Text section.

——————————

That is a common claim from Berenson’s critics on both the issue of schizophrenia and on his claims that states which have fully legalized marijuana have experienced a demonstrable spike in crime, the other primary argument in his book.
In return, he sees his critics as advocates defending ideological positions even as science says otherwise.
He cites as an example Issac Campos, an associate professor of history at the University of Cincinnati and a signer of the letter. Berenson cited his work in a passage about attitudes towards marijuana in Mexico in the early 20th century.
After Campos told Vox that Tell Your Children “pretty badly misrepresented” his argument, Berenson told the Guardian: “I’m sorry that [Campos’] ideology doesn’t let him see what his research found, which is pretty amazing.”

‘Just tell the truth’

Although debates on the science of the issue are profound, to some degree Berenson and many of his critics seem to be arguing past each other.
He wants marijuana legalization advocates to concede that the drug carries real risks; Armentano said that is something they readily do.
“Norml is very up front and always has been that cannabis is not innocuous, and that marijuana poses particular risks,” said Armentano. “Berenson is not somehow playing ‘gotcha’ with a group like Norml by trying to highlight or identify the fact that there may be certain apps at risk populations for cannabis.”
Advocates, meanwhile, want Berenson to contend with what they perceive as the failures of marijuana prohibition.
In the open letter posted on Friday, the researchers and clinicians wrote: “Weighed against the harms of prohibition, including the criminalization of millions of people, overwhelmingly black and brown, and the devastating collateral consequences of criminal justice system involvement, legalization is the less harmful approach.”
Berenson is open to that position – although he doesn’t agree with it.
“You can believe that cannabis is a real risk for psychosis and violence and still believe it should be legal,” he said. “That’s a totally reasonable position to take. Just tell the truth.”

——————————

Data shown.
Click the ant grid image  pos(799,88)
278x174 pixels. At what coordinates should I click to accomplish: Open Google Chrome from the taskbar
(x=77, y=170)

——————————

Activity. In the text about Berenson and his critics, what academic position does Issac Campos hold?

Exercise solution. He is an associate professor of history at the University of Cincinnati.